> **Exercise prompt**
Starting at the line that contains "The image size" and ending with the last line of the records, present each non-blank line of the records as a row of a Markdown table with the columns Row and Line, including both ends and omitting the pictures.

┄┄┄┄┄┄┄┄┄┄

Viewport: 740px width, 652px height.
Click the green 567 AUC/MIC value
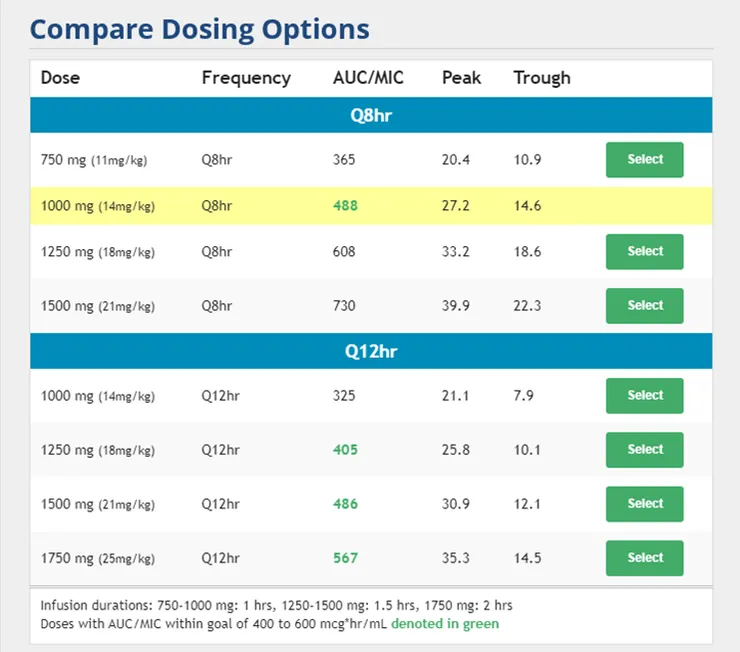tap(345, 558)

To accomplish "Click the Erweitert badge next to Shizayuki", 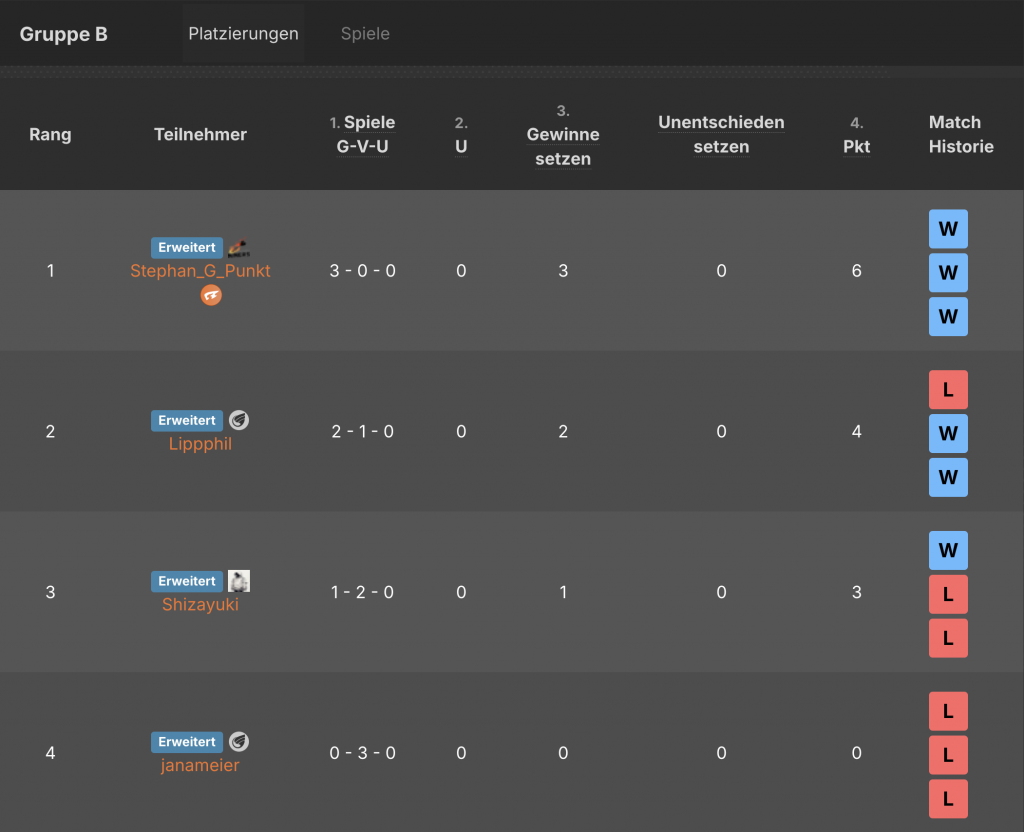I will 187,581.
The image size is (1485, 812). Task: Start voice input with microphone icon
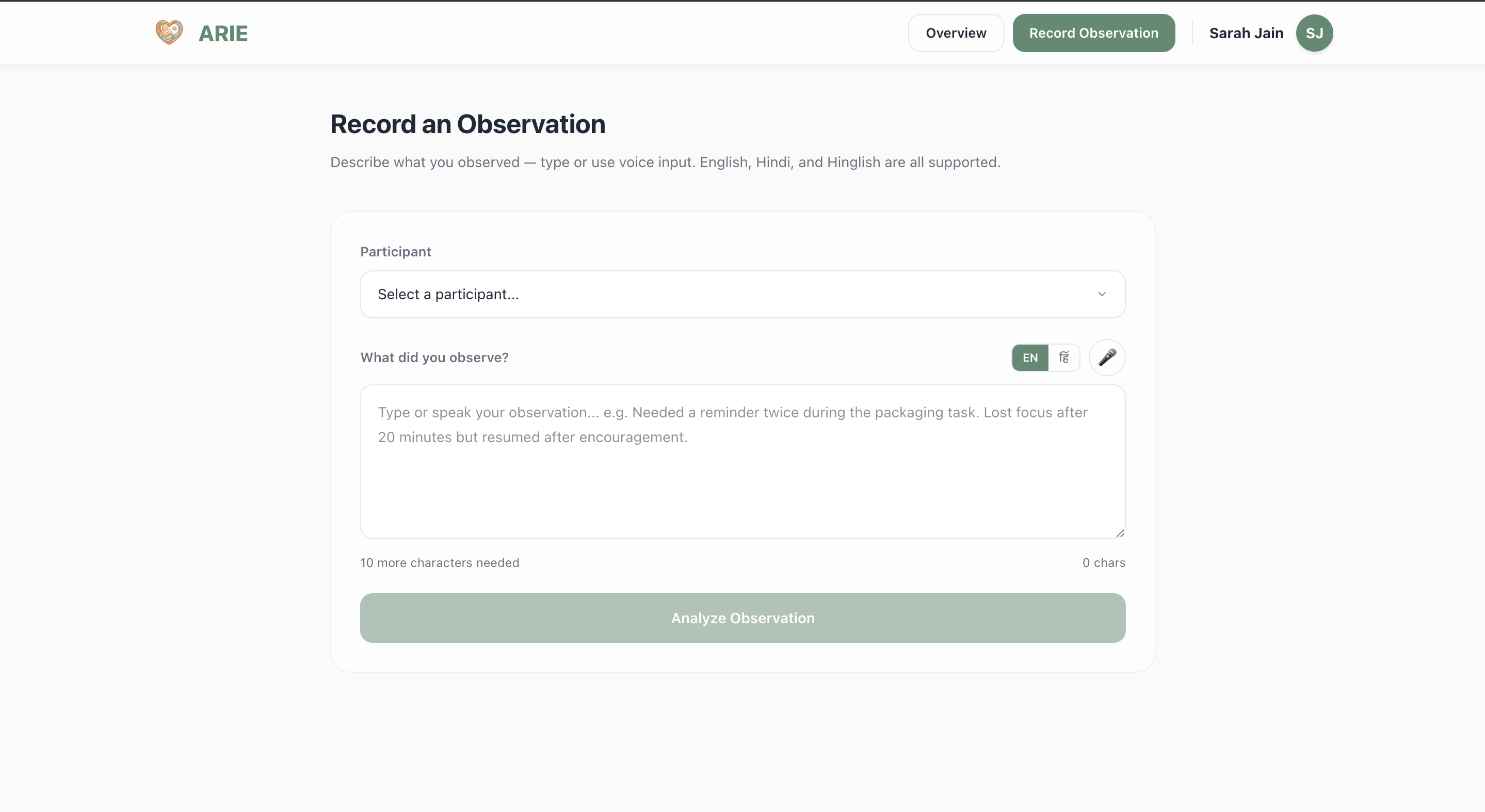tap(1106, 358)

┄┄┄┄┄┄┄┄┄┄

> **In response**
| Row | Line |
|---|---|
| 1 | The image size is (1485, 812). Task: Start voice input with microphone icon |
| 2 | tap(1106, 358) |